Alpha Tau CEO Uzi Sofer commented, "We continue to see encouraging results that demonstrate an immune effect driven by Alpha DaRT treatment, which may offer potential benefit to patients beyond the specific tumor or tumors being treated, as we’ve already seen in previous preclinical work and in human patients where one tumor received Alpha DaRT treatment but a second, untreated tumor, had a spontaneous response.
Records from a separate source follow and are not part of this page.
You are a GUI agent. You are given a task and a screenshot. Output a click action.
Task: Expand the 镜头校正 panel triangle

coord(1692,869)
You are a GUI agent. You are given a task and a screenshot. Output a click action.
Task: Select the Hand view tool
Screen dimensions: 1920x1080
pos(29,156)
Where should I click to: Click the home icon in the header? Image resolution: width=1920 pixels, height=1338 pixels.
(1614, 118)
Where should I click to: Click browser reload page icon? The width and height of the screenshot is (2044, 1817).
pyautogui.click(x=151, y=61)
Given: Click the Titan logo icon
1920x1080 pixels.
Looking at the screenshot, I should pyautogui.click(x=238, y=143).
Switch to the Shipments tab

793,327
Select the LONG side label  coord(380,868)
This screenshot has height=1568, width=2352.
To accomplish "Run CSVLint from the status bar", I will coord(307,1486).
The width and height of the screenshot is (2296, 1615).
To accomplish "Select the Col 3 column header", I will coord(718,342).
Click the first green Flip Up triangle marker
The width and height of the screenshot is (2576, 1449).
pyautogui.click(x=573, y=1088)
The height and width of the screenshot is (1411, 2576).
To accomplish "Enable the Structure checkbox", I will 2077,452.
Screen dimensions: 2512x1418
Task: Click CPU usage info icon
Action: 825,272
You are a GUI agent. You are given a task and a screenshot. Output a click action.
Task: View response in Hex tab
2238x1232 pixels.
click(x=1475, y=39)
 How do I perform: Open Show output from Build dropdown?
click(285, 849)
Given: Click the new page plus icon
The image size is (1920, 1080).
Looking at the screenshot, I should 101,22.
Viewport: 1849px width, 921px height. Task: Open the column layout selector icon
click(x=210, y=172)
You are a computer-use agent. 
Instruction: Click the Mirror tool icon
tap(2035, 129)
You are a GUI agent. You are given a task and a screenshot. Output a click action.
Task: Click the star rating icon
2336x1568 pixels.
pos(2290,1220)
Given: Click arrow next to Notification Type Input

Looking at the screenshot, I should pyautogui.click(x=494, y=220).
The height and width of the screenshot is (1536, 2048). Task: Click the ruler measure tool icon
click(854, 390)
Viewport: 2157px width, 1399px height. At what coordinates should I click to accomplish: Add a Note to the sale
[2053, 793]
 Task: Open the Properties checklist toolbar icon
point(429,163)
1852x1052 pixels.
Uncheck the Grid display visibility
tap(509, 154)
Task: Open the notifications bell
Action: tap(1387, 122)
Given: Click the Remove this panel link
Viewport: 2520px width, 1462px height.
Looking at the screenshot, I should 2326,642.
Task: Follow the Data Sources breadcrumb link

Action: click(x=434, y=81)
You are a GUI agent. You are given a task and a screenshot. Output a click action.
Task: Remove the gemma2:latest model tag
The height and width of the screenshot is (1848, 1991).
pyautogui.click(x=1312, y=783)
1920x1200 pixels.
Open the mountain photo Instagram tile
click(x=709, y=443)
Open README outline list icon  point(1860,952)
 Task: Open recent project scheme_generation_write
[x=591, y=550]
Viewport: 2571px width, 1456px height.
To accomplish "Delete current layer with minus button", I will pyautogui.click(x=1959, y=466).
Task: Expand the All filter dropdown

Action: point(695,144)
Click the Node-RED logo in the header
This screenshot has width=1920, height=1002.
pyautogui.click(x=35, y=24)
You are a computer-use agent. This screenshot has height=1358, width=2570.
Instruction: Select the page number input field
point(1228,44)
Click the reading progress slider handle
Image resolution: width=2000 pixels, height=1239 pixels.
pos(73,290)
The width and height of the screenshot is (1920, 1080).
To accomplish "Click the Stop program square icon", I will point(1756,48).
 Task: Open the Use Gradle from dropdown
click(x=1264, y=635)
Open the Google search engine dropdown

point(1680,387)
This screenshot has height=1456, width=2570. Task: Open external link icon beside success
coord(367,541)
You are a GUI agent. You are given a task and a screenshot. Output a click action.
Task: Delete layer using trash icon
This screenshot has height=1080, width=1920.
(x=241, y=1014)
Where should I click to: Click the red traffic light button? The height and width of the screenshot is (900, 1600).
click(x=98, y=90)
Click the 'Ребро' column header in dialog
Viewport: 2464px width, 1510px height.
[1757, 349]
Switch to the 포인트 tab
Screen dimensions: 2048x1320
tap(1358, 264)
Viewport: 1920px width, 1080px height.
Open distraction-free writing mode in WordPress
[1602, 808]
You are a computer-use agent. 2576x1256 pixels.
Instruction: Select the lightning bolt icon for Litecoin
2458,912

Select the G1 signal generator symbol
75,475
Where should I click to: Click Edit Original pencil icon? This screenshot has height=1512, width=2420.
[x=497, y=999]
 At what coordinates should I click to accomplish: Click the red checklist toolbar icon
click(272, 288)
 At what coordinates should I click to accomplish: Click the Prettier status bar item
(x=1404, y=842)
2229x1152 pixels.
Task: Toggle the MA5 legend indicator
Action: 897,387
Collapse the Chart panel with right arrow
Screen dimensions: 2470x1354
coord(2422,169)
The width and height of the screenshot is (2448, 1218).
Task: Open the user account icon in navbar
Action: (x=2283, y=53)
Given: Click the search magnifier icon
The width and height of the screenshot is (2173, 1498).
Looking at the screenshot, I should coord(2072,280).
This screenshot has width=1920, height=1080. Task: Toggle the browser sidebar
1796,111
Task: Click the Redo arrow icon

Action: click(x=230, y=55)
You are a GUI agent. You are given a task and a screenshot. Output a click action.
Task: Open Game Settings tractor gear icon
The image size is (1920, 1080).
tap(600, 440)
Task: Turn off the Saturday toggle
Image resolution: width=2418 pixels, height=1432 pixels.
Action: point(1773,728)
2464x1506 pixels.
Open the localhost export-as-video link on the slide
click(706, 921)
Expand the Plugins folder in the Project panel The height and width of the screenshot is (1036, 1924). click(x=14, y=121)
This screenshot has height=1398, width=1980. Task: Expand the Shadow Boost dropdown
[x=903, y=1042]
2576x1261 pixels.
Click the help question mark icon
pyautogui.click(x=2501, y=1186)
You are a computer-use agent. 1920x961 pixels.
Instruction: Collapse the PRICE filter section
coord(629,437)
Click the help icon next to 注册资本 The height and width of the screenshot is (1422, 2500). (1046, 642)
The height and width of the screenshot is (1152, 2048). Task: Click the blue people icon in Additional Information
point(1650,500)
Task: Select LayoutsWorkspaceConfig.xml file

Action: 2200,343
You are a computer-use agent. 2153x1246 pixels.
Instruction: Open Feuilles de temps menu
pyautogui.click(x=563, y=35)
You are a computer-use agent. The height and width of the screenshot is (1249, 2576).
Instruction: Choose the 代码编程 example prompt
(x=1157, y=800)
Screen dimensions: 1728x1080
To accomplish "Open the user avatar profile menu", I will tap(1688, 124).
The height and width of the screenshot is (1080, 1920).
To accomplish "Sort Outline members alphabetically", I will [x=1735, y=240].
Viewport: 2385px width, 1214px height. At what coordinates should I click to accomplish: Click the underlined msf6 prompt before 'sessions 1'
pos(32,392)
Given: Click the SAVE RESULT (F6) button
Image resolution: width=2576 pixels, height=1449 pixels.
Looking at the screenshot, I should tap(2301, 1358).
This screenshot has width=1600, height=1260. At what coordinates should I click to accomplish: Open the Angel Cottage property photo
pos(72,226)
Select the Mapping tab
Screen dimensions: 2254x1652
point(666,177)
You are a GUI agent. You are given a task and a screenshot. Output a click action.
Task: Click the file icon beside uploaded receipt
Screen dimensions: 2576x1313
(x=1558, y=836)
These data in pancreatic cancer preclinical models validate our plan to conduct future clinical trials examining the use of Alpha DaRT in combination with immunotherapy in patients with pancreatic cancer, and may also help explain why we have seen, and continue to see, good responses from patients in our ongoing pancreatic cancer feasibility studies in a monotherapy setting, even with only partial Alpha DaRT coverage of the tumor."
About Alpha DaRT
Alpha DaRT (Diffusing Alpha-emitters Radiation Therapy) is designed to enable highly potent and conformal alpha-irradiation of solid tumors by intratumoral delivery of radium-224 impregnated sources. When the radium decays, its short-lived daughters are released from the sources and disperse while emitting high-energy alpha particles with the goal of destroying the tumor. Since the alpha-emitting atoms diffuse only a short distance, Alpha DaRT aims to mainly affect the tumor, and to spare the healthy tissue around it.